- _Görevler_
1) Metin alıntısındaki "Genelkurmay Başkanı Orgeneral Hulusi Akar ve kuvvet komutanlarının bir hücumbotla Kardak’ta görüntü vermeleri Yunanistan’ın tepkisine yol açtı." cümlesini İngilizceye çevir.
2) Metin alıntısında "Hürriyet gazetesi yazarı" sözcükleriyle açılıp "endişeli olduğunu söyledi." ile kapanan kısmı, "endişeli" ifadesini "kaygılı" ile değiştirerek yeniden yaz.

- _Metin alıntısı_
———

Hürriyet gazetesi yazarı Fikret Bila, Astana Zirvesi'nden sonra Türkiye'nin bilgisi dışında dolaşıma sokulduğunu öne sürdüğü Suriye anayasa taslağında Ankara'nın, Türkiye'den de toprak alınarak kurulacak olan Kuzey Suriye Federasyonu'ndan endişeli olduğunu söyledi.
Bila'nın Hürriyet gazetesinde 'Ege ve Suriye'de kritik adımlar' başlığıyla yayımlanan yazısı şöyle:
Genelkurmay Başkanı Orgeneral Hulusi Akar ve kuvvet komutanlarının bir hücumbotla Kardak’ta görüntü vermeleri Yunanistan’ın tepkisine yol açtı.

———

- _Veri kesiti_
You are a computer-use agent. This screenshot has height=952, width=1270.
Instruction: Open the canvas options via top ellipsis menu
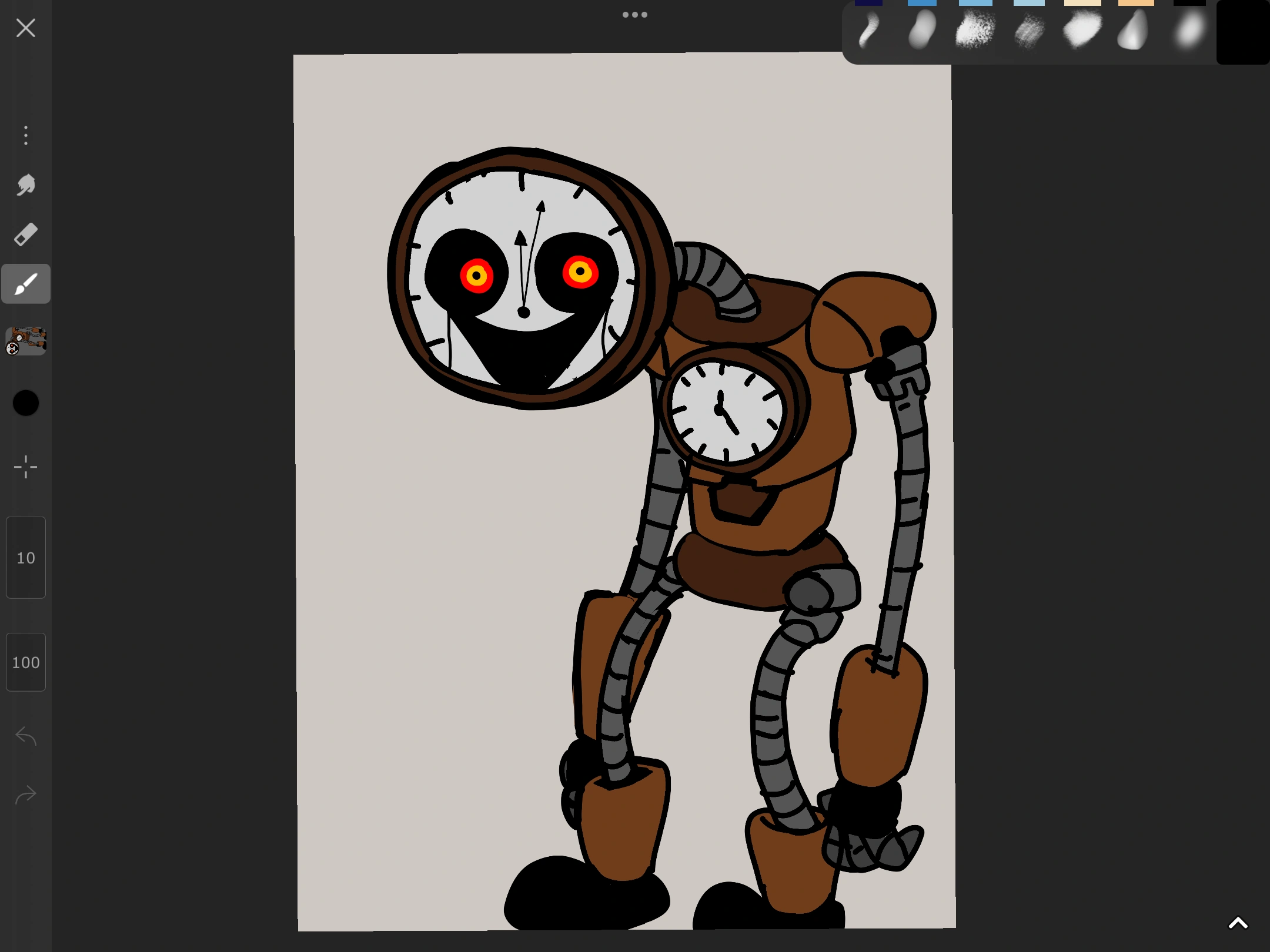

———

- _Görevlere göre sonuçlar_
1) The appearance of Chief of the General Staff General Hulusi Akar and the force commanders at Kardak aboard a fast attack boat drew a reaction from Greece.

2)
Hürriyet gazetesi yazarı Fikret Bila, Astana Zirvesi'nden sonra Türkiye'nin bilgisi dışında dolaşıma sokulduğunu öne sürdüğü Suriye anayasa taslağında Ankara'nın, Türkiye'den de toprak alınarak kurulacak olan Kuzey Suriye Federasyonu'ndan kaygılı olduğunu söyledi.